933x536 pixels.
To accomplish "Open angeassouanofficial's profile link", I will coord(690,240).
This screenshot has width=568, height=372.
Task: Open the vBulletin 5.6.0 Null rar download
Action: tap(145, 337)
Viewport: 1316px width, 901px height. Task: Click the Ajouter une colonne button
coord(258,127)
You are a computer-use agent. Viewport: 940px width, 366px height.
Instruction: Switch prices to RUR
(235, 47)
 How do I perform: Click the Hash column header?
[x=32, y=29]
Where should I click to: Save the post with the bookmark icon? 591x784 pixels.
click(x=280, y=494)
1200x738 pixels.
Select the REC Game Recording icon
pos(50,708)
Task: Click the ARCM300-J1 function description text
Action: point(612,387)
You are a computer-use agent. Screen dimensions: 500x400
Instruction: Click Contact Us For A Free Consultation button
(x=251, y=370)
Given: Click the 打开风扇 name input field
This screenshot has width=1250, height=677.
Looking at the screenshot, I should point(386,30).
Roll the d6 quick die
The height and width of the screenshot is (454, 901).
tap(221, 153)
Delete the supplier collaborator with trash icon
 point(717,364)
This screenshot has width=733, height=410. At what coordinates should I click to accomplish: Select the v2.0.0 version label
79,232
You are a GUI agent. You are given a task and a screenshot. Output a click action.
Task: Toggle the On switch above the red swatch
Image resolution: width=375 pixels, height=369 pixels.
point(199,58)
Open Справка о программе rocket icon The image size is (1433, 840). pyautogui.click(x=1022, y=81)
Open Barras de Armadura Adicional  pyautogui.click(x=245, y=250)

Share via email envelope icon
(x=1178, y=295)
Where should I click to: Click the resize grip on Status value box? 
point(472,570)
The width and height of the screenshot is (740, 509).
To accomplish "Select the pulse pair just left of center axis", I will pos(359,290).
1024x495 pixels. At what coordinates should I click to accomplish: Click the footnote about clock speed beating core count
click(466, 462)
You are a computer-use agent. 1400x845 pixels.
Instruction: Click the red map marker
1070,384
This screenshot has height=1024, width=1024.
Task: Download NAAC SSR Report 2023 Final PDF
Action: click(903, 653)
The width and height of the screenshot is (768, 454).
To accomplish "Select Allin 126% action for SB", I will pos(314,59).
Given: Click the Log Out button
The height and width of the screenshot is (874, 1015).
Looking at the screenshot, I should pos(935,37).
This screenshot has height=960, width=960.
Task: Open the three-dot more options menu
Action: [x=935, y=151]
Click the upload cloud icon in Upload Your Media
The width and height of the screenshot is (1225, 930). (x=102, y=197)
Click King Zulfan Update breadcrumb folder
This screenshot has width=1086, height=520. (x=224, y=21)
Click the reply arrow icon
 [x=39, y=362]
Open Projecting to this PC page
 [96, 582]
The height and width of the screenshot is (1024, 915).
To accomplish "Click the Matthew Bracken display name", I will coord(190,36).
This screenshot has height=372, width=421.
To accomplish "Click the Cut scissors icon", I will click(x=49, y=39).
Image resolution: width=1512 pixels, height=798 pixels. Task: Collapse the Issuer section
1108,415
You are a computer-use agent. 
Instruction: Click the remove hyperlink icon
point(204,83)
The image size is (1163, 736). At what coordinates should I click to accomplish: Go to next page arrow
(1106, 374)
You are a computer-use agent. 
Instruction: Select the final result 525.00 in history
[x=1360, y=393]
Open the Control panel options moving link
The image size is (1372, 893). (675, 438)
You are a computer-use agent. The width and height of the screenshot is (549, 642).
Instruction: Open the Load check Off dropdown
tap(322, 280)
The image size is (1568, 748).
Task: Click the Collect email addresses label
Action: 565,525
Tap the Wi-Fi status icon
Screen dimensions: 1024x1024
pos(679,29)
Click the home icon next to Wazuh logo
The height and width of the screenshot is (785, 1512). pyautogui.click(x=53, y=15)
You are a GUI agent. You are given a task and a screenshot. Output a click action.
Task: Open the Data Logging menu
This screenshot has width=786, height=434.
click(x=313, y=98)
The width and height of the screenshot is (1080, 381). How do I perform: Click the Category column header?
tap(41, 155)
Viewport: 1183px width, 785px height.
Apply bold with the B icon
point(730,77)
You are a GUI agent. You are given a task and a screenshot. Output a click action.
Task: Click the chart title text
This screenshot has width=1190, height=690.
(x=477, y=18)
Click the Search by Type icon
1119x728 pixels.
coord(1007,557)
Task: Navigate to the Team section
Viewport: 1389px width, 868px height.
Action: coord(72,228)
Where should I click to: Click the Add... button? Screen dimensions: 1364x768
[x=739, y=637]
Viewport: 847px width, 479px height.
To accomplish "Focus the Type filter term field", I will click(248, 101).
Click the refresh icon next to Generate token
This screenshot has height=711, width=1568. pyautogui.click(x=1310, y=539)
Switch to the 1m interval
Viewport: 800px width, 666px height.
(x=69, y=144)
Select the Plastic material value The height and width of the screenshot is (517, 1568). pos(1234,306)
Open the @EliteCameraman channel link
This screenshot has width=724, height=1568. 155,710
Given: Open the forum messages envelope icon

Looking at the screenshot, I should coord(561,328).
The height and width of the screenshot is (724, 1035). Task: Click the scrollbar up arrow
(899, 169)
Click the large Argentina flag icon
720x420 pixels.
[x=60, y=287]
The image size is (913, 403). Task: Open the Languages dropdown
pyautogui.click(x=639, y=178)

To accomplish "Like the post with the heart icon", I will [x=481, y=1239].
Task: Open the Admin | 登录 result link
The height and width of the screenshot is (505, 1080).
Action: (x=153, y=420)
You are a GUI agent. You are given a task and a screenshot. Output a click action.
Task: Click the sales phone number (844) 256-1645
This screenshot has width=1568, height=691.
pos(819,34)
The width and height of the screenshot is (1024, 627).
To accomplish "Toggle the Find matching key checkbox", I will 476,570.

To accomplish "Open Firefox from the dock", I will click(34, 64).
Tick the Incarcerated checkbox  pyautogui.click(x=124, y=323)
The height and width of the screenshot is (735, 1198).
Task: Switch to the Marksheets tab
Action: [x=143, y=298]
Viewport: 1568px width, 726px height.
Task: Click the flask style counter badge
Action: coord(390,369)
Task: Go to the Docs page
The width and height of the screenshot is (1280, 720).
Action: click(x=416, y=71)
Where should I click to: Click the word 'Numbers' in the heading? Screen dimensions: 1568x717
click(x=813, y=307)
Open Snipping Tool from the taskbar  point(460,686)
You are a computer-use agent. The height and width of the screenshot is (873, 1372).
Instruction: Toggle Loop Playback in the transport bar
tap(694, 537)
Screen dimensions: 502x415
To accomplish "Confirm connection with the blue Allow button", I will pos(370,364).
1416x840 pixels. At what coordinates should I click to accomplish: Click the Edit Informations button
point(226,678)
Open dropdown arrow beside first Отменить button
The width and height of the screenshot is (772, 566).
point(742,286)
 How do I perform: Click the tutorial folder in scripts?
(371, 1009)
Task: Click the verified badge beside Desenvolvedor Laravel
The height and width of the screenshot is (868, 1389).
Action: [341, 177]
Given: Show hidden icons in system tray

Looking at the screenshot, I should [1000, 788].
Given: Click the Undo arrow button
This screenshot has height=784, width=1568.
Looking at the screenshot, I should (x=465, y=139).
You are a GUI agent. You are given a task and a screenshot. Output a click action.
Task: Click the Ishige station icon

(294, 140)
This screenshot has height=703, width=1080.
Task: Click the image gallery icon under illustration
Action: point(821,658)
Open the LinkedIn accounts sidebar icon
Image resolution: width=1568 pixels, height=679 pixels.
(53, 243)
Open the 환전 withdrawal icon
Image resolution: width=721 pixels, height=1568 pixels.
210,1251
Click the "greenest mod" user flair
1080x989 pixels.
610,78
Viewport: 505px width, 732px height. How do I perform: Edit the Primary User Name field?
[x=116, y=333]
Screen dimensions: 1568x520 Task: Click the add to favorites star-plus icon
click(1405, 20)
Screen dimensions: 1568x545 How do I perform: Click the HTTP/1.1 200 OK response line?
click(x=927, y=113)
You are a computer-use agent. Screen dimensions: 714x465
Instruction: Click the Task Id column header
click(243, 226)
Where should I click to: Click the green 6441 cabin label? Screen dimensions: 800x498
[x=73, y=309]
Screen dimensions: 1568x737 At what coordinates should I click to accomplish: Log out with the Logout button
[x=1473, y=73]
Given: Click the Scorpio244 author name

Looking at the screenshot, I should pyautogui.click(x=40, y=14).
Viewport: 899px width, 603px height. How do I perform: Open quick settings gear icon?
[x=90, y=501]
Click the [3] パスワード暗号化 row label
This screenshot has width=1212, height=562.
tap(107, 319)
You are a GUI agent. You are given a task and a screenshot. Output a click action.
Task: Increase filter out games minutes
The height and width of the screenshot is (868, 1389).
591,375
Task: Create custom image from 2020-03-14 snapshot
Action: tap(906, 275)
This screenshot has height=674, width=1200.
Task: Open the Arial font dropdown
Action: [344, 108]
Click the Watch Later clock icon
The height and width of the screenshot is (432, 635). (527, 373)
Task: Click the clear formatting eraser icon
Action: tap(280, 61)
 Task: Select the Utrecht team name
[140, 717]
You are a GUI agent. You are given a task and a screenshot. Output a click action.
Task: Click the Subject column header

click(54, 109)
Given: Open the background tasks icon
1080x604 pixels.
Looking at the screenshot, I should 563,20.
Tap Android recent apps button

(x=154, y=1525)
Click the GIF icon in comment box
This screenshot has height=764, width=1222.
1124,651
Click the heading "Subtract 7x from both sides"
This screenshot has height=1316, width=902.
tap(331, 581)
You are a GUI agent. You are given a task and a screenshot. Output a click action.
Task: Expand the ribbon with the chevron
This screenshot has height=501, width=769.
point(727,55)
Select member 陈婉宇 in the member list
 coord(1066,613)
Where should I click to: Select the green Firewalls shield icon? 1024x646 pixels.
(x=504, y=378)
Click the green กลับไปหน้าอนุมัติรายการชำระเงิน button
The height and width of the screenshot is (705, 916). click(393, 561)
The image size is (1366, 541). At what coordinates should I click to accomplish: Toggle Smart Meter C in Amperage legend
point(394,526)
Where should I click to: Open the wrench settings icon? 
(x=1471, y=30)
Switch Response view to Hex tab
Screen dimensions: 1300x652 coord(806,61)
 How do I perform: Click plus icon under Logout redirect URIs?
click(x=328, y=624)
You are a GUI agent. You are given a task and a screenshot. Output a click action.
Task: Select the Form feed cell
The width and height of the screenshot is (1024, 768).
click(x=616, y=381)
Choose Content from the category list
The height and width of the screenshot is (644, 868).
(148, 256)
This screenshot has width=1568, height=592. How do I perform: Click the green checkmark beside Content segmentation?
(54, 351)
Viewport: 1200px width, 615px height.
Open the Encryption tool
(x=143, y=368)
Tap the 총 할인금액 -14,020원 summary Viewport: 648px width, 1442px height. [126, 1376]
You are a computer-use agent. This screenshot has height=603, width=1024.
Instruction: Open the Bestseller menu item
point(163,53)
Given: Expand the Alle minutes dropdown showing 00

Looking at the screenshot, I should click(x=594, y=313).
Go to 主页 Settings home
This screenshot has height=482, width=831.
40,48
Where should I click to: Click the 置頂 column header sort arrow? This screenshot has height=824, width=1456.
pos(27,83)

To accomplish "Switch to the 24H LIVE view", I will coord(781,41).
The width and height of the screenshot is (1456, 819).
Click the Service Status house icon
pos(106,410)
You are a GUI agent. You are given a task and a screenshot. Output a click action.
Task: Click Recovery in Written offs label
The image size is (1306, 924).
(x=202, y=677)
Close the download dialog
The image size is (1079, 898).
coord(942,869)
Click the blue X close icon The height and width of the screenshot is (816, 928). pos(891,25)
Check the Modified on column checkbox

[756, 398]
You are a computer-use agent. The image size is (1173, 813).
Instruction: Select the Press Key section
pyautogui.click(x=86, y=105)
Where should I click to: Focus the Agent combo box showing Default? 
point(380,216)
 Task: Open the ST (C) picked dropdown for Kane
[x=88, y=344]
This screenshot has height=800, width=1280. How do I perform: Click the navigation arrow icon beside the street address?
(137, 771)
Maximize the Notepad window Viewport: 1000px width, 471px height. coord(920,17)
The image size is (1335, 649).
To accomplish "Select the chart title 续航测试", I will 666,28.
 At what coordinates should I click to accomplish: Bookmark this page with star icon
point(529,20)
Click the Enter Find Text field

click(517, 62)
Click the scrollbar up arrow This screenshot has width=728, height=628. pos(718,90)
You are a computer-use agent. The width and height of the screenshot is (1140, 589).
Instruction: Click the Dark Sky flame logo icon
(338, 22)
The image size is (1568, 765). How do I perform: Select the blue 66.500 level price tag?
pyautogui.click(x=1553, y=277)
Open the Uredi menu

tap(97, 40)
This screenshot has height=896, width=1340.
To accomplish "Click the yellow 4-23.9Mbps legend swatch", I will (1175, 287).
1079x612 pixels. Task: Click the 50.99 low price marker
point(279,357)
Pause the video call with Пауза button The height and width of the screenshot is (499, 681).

########

● **EXERCISE**: Each line of the material that includes the string "swatch" is to be counted; give only the final number.

● **TASK ANSWER**: 2